The dramatic price drop has pushed Bitcoin nearly 30% below its record high of over $120,000 set in October, effectively erasing all gains accumulated for 2025. The cryptocurrency saw a brief low of around $80,600 before recovering slightly, trading instead between $82,900 and $86,000, as reported by various data providers.
The current market turmoil has obliterated more than $1 trillion in total cryptocurrency market value since mid-October. This downturn has also triggered more than $21 billion in forced liquidations in a series of two major market events, which experts say have severely disrupted trading conditions.
Traders suspected a pricing glitch on several trading platforms contributed to the sudden drop below $81,000, raising concerns about the stability of these markets during such volatile times. Crypto markets have not recovered since the catastrophic liquidation event on October 10, which saw approximately $19 billion in long, leveraged positions wiped out in a single day—the largest in the market’s history.

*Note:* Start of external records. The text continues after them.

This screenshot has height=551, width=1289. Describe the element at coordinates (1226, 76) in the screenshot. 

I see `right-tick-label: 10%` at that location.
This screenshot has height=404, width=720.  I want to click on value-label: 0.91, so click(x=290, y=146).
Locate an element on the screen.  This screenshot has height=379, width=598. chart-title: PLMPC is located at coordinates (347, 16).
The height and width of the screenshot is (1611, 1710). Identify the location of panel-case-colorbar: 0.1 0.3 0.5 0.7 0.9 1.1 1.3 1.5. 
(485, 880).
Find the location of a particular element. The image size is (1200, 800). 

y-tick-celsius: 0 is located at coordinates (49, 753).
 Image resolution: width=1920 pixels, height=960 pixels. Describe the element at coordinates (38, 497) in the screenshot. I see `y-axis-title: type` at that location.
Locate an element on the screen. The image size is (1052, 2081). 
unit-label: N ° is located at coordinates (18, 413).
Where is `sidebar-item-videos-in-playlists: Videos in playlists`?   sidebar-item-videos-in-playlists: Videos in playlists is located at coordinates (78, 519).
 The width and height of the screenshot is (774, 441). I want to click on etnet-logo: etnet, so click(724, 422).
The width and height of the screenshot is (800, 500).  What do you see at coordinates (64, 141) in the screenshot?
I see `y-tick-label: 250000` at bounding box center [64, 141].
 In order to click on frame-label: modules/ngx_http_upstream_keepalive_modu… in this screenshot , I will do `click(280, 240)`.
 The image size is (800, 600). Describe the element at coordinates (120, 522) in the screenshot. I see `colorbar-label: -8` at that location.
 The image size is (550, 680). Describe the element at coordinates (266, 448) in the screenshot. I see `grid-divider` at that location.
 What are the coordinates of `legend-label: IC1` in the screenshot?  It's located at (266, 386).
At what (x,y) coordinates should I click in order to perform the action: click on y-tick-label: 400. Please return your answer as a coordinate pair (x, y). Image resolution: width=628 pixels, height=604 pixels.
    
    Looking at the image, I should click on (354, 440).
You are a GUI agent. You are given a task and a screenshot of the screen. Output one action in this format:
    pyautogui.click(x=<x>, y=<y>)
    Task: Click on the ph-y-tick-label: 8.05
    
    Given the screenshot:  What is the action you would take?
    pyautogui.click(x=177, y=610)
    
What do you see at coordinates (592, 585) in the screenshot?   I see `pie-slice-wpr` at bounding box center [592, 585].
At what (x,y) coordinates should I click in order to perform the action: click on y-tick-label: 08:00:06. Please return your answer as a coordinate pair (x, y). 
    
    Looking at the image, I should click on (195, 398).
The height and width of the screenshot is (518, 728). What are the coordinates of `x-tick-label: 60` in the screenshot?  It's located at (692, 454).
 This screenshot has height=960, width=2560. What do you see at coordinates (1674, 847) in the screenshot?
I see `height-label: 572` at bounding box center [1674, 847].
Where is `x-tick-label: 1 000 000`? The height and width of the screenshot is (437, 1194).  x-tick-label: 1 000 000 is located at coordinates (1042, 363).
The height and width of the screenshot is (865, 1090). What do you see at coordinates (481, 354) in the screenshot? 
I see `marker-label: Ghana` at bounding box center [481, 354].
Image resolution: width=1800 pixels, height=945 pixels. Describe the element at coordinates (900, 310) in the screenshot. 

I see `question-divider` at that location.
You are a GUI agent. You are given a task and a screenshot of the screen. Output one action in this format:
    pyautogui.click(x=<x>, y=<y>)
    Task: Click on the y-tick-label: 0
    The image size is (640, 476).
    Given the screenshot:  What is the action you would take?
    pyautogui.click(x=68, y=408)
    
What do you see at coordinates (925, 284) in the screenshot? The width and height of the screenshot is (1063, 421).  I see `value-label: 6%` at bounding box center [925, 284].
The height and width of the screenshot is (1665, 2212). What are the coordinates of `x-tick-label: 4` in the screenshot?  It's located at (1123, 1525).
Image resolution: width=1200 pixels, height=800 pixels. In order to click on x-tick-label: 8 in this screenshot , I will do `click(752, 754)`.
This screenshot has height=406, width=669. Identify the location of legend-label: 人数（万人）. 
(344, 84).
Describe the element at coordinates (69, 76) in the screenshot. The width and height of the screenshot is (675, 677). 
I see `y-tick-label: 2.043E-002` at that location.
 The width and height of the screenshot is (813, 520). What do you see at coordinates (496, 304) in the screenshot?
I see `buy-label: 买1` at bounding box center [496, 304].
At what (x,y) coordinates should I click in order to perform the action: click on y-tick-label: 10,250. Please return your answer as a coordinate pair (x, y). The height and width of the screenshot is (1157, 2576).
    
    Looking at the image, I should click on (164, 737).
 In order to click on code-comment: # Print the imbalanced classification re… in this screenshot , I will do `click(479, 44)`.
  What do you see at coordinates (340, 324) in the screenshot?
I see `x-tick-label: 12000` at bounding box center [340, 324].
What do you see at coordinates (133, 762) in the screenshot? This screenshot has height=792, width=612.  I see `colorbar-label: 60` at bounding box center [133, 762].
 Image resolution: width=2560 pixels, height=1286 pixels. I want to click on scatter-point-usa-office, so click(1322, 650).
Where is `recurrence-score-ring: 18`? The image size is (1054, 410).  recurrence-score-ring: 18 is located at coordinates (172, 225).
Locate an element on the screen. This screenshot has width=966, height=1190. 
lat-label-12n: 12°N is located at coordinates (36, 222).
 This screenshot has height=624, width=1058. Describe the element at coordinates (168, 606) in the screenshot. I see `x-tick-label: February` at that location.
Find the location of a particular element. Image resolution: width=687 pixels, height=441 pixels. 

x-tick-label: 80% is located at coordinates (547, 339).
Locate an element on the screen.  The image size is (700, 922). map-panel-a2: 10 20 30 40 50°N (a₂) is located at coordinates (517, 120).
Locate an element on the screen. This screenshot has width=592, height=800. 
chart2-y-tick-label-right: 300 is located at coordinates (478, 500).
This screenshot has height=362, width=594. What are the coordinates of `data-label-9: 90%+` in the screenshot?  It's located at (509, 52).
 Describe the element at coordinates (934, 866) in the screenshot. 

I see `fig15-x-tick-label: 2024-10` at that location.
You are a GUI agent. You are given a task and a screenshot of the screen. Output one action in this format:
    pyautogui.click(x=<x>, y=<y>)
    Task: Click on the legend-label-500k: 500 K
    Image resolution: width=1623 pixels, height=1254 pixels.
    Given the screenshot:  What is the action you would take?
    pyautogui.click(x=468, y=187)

Following this event, liquidity across the market diminished sharply, and more investors faced increasing volatility as ETF flows turned negative. Analysts have indicated that the market atmosphere remains fragile and unsettled after these disturbances, with a lack of structured recovery mechanisms.
Armando Aguilar, head of capital formation at TeraHash, stated that the current situation with Bitcoin is a direct outcome of the massive sell-off in October. He described the market as “very unstable,” suggesting that the challenges have yet to be fully resolved.
The situation was further exacerbated by the actions of a major Bitcoin whale, who offloaded $1.3 billion worth of assets in late October and ended up liquidating all remaining holdings within the past week. This event raised additional alarm among traders regarding persistent selling pressure and the potential for more forced sellers to emerge.
Apollo Crypto portfolio manager Pratik Kala noted that general sentiment in the market is exceedingly bleak, with indications that a forced seller is actively contributing to the ongoing downturn. He expressed uncertainty regarding how deep these issues might run.
Additionally, the decline has been underscored by adverse institutional flows. Various spot Bitcoin exchange-traded funds (ETFs) have seen substantial outflows, including record withdrawals from BlackRock’s IBIT. Meanwhile, Bitcoin funds listed in Hong Kong also recorded a nearly 7% drop, suggesting a wider trend of risk aversion rather than a fundamental rejection of cryptocurrency products.
Analysts assert that these selling activities have drained liquidity at a critical juncture, prompting concerns about the future performance of Bitcoin and the overall health of the cryptocurrency market.